Action item:
Set down, exactly as written, the lines from the line holding "Screen dimensions: 937x759" to the end of the data, inclusive, skipping any pictures.

Input for this task:
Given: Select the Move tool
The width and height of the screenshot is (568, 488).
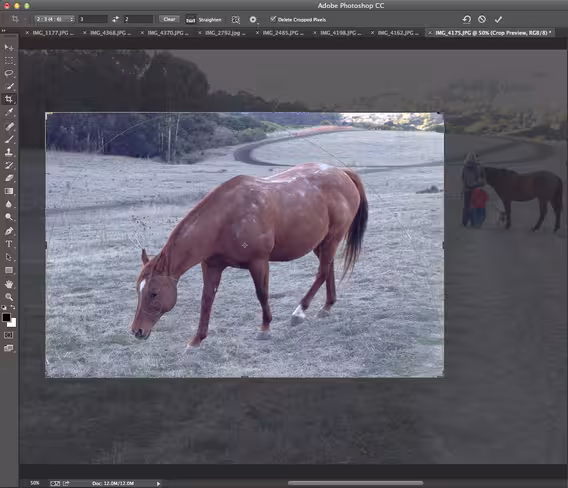Looking at the screenshot, I should click(9, 47).
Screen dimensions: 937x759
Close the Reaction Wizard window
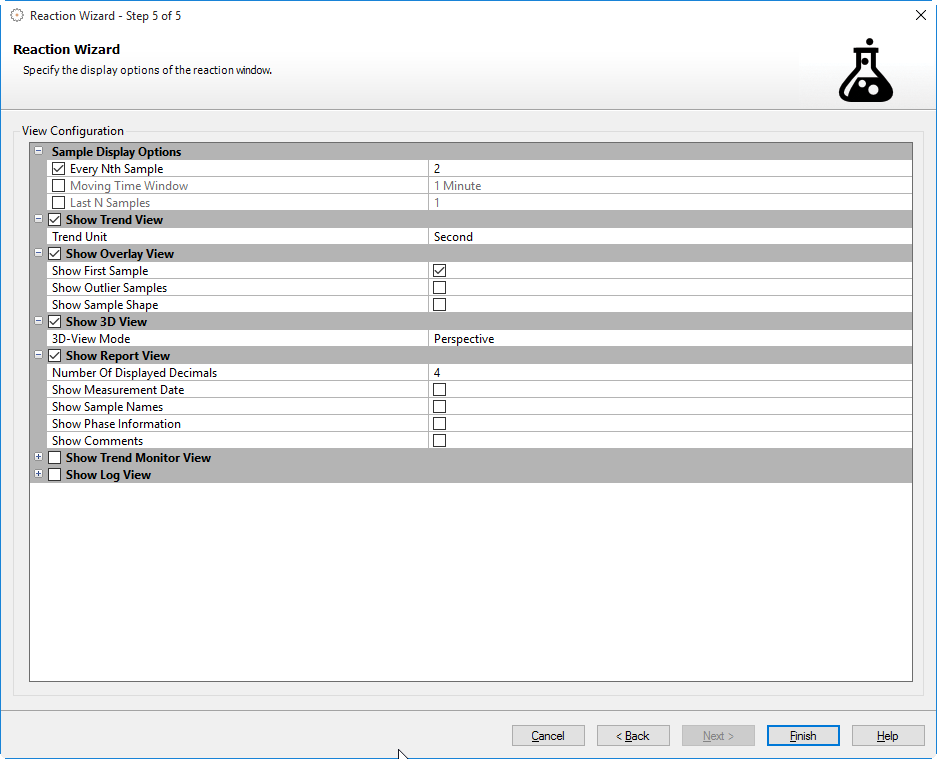click(x=920, y=16)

Task response:
Screen dimensions: 937x759
Close the Reaction Wizard window
click(x=920, y=16)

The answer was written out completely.